### Data shown

————

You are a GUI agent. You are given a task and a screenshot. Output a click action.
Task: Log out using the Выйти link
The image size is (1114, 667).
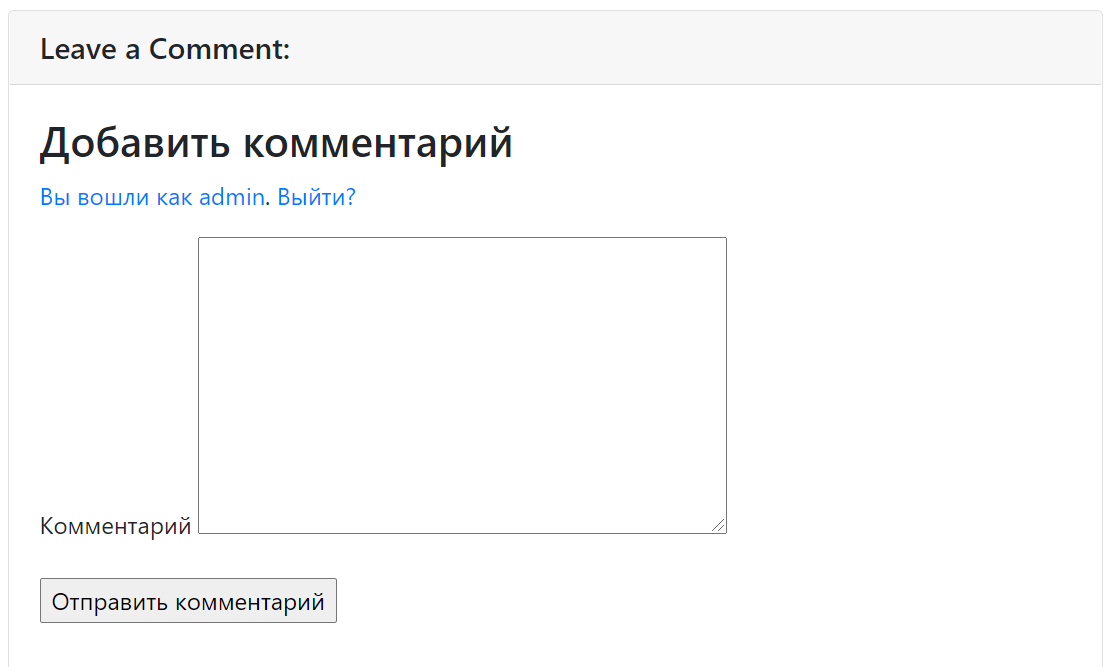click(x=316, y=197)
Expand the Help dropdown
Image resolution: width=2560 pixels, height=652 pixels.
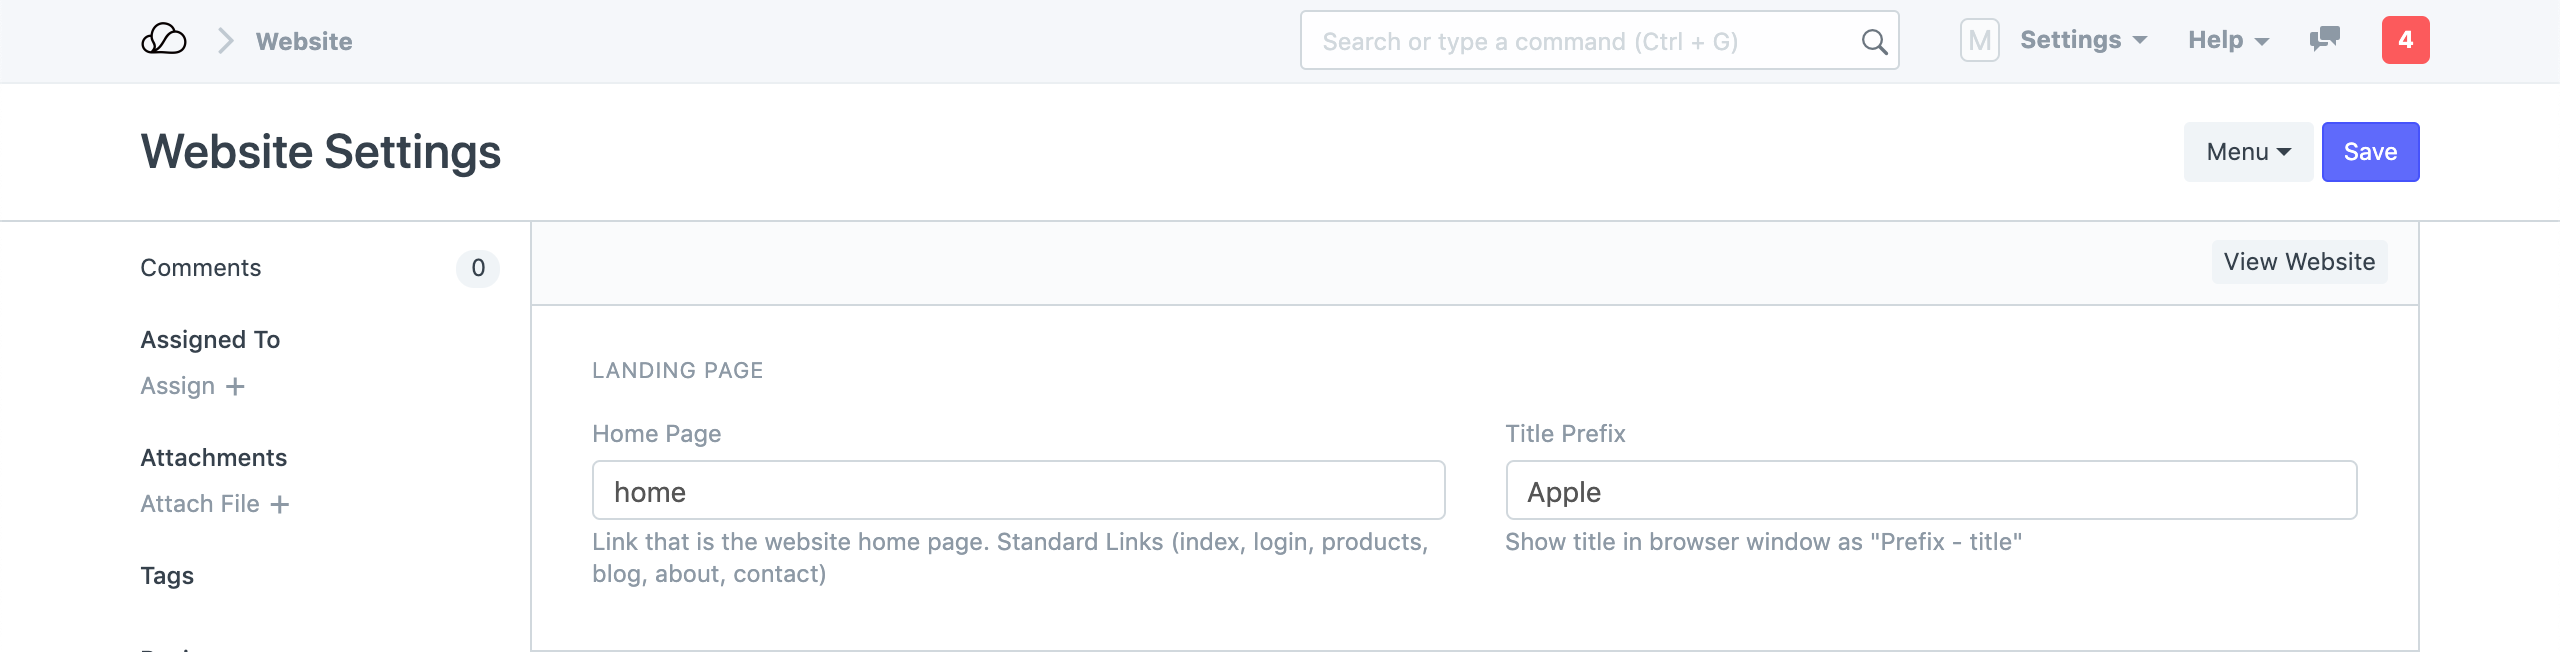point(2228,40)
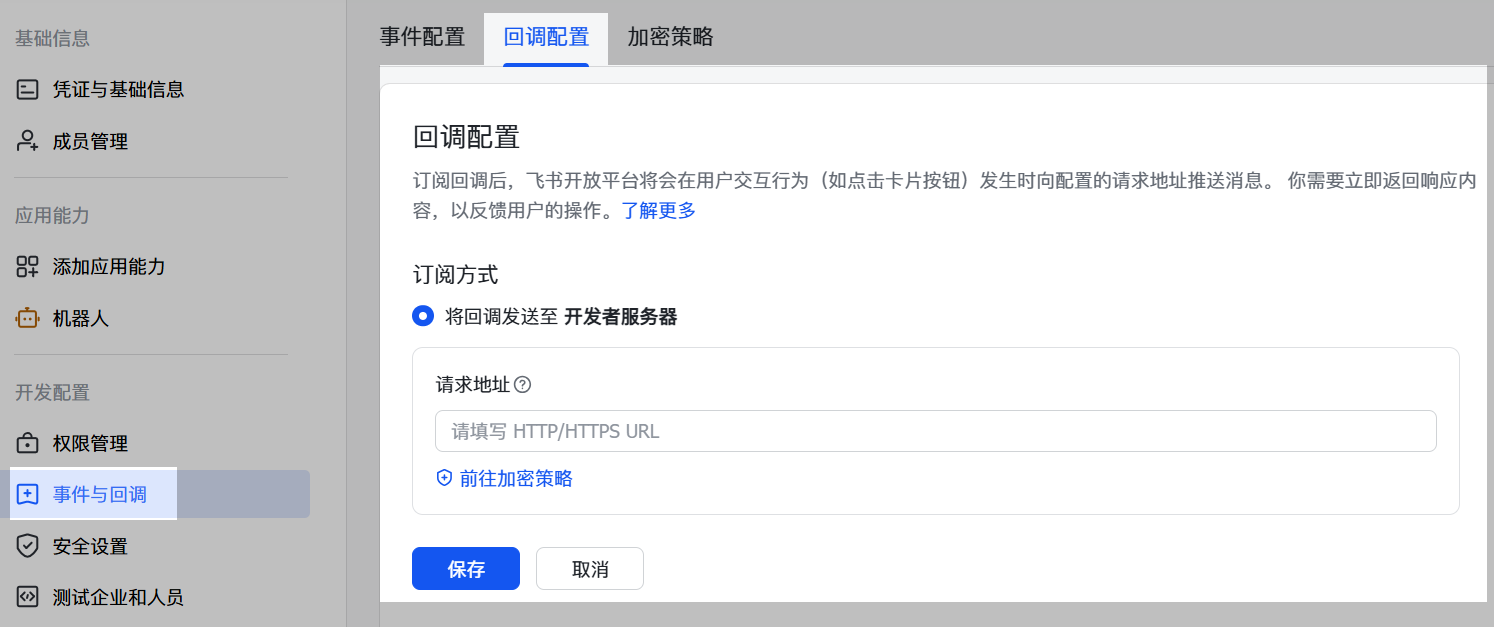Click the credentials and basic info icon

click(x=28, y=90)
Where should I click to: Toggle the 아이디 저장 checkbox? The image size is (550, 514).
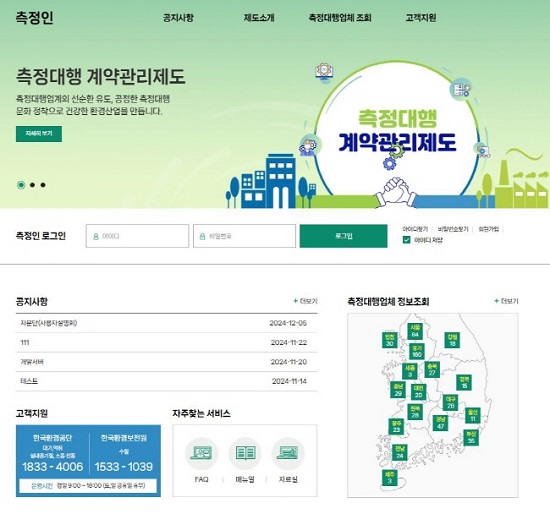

————

### Requirement
Rewrite all of the records above, changing "image size" to "canvas size" everywhere and keeping everything else the same. Leave out the pictures.

### Solution to this problem
You are a GUI agent. You are given a task and a screenshot. Output a click action.
Task: Log out using the Выйти link
The canvas size is (1114, 667).
click(x=316, y=197)
Expand the Help dropdown
Image resolution: width=2560 pixels, height=652 pixels.
point(2228,40)
Click the credentials and basic info icon

click(x=28, y=90)
Where should I click to: Toggle the 아이디 저장 checkbox? The canvas size is (550, 514).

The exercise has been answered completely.